Every line that contains "agent" must be located and copied from the data.

TASK INPUT »
+++

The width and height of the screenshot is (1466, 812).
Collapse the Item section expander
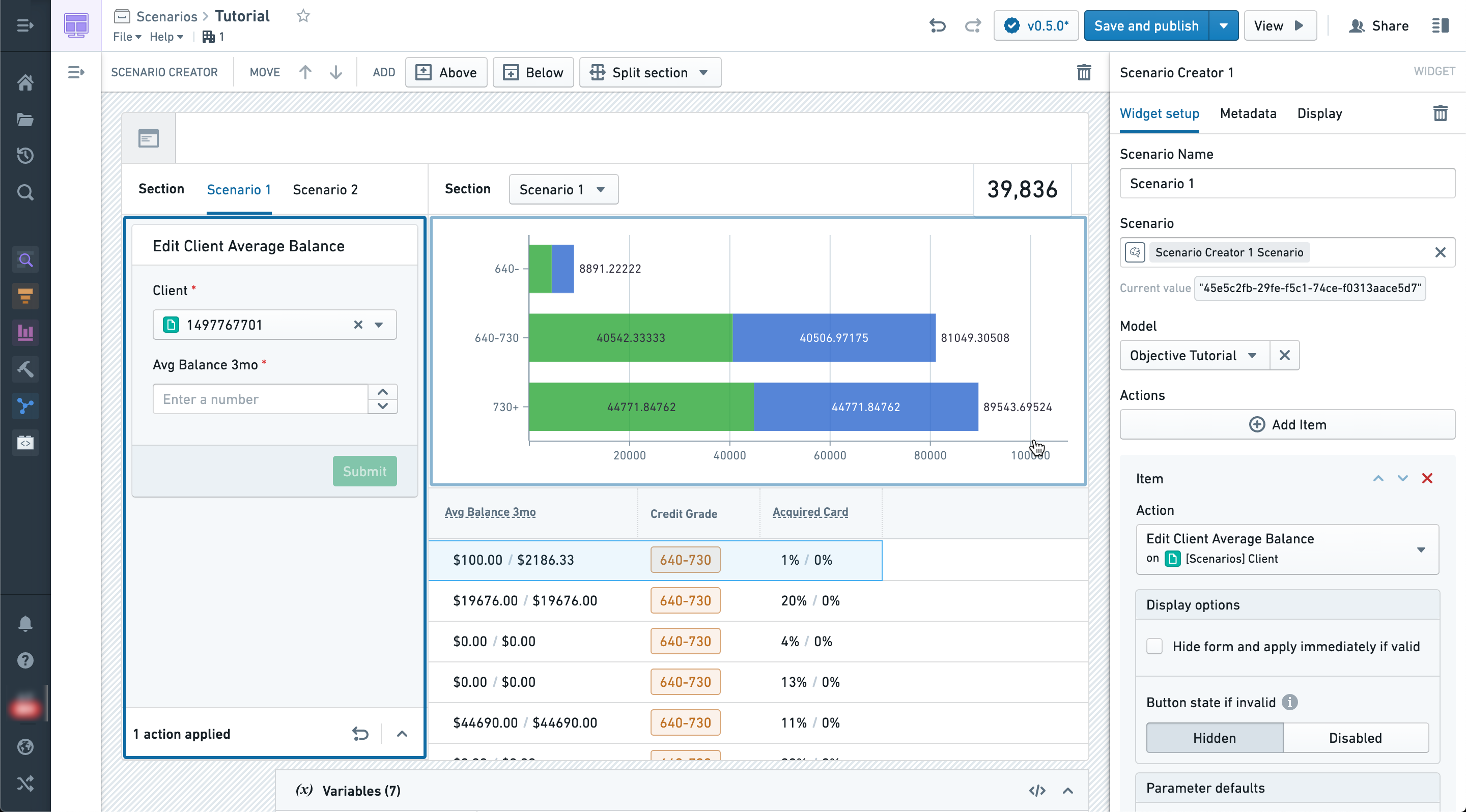[1378, 478]
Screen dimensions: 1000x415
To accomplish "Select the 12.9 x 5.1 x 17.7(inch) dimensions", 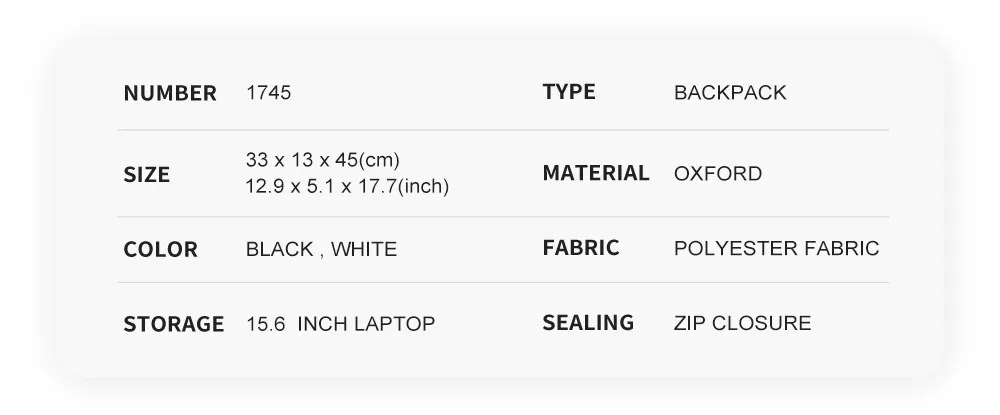I will click(x=347, y=186).
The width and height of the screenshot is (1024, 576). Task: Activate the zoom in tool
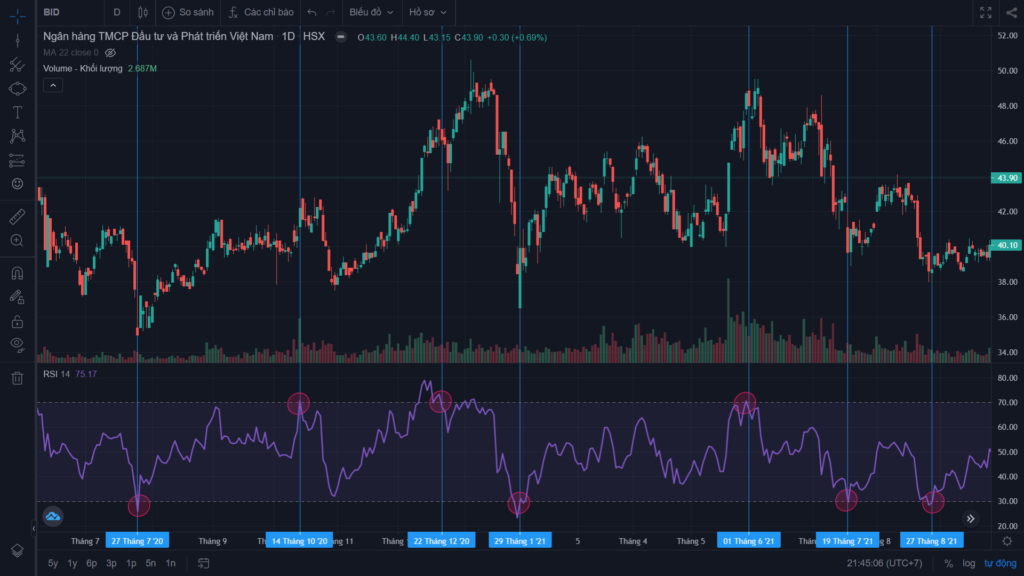(18, 240)
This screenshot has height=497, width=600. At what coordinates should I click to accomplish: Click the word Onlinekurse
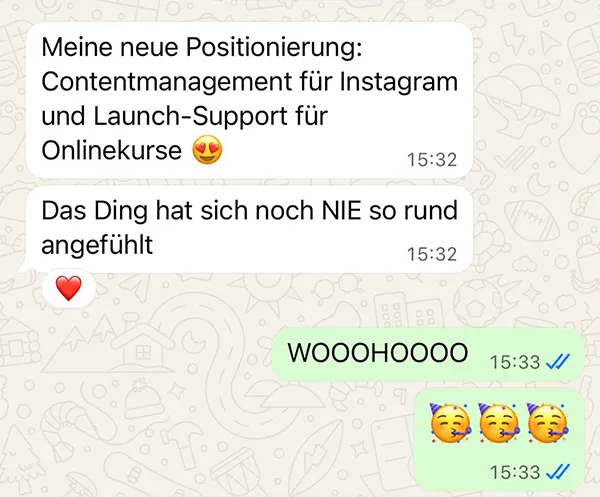point(111,150)
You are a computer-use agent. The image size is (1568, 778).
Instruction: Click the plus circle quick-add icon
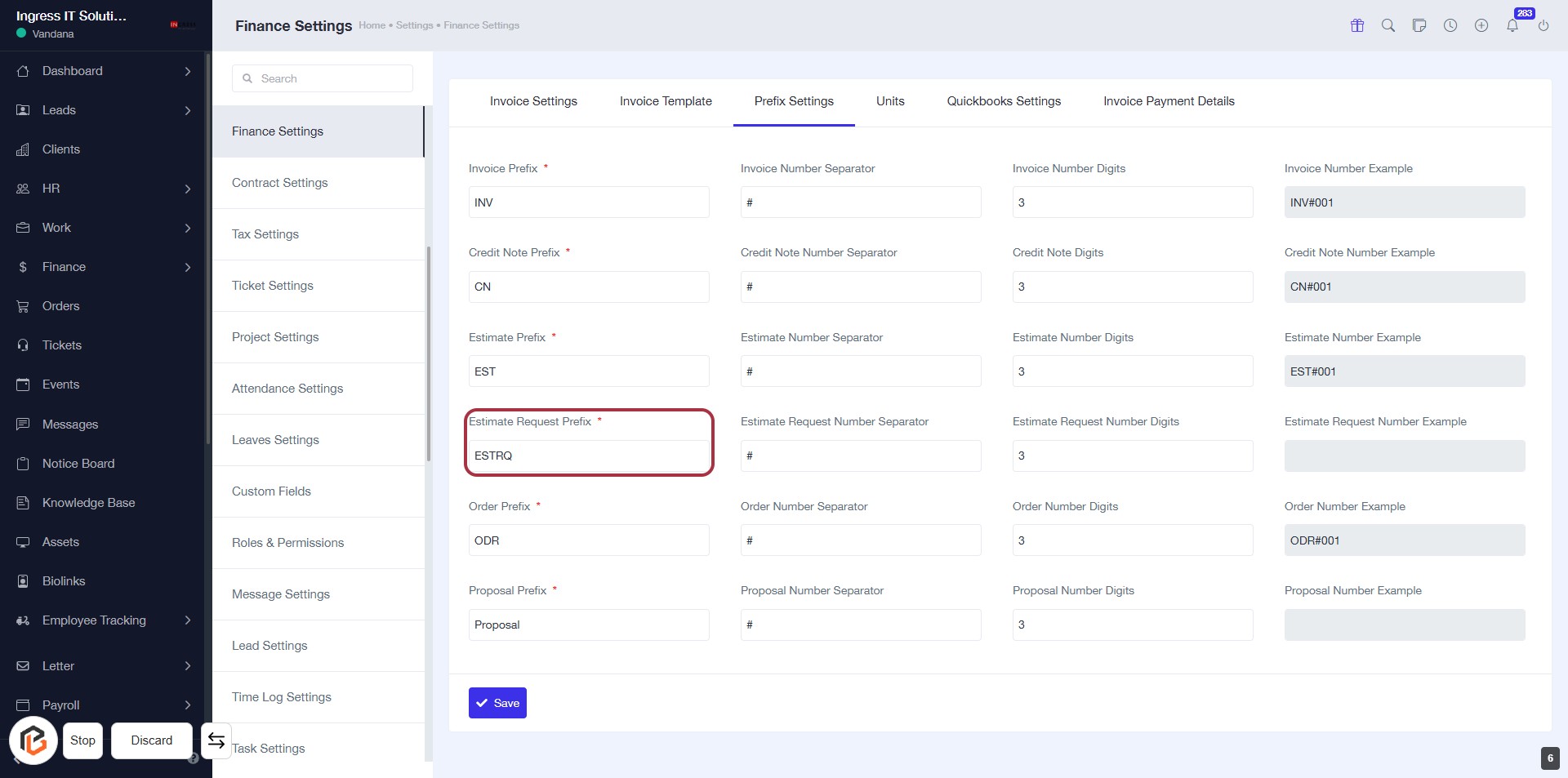pyautogui.click(x=1481, y=25)
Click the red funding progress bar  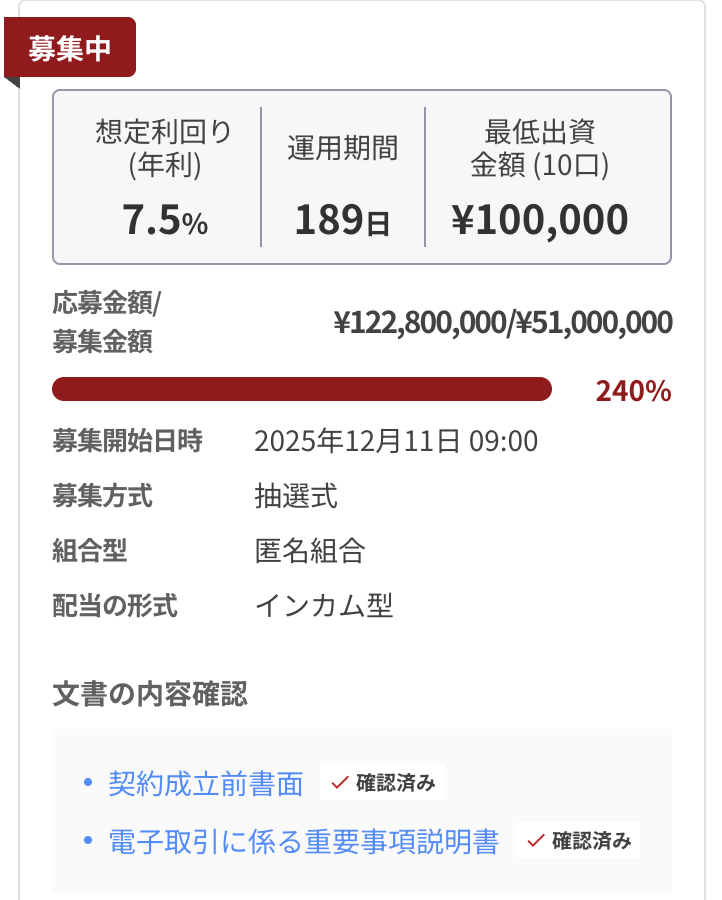[x=301, y=390]
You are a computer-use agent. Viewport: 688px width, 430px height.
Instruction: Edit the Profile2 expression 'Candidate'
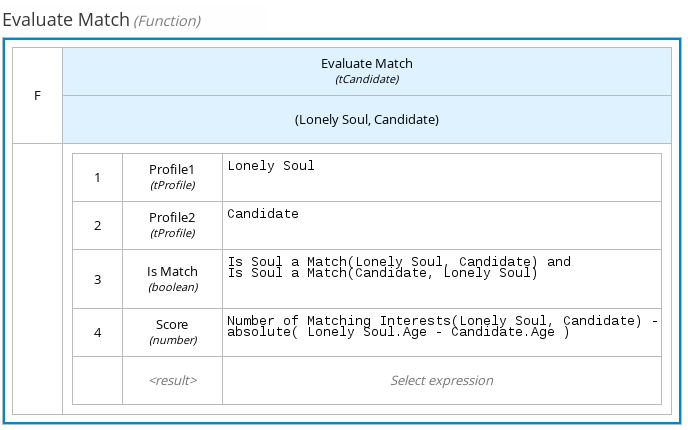441,225
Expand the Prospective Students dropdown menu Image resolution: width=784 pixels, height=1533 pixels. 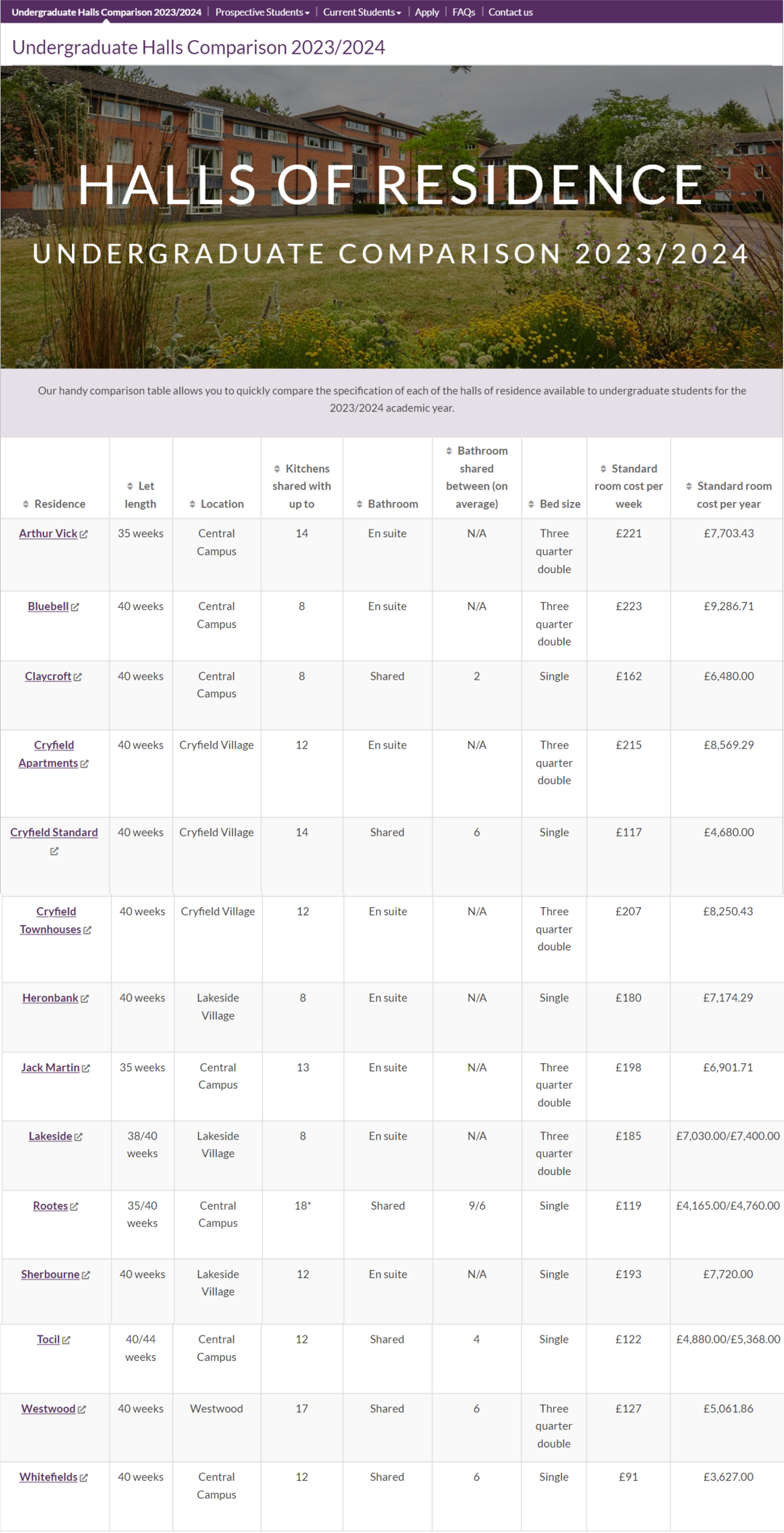point(262,12)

+++

ANSWER FOR THE TASK »
You are a computer-use agent. The image size is (1568, 778).
You are a computer-use agent. Viewport: 688px width, 430px height.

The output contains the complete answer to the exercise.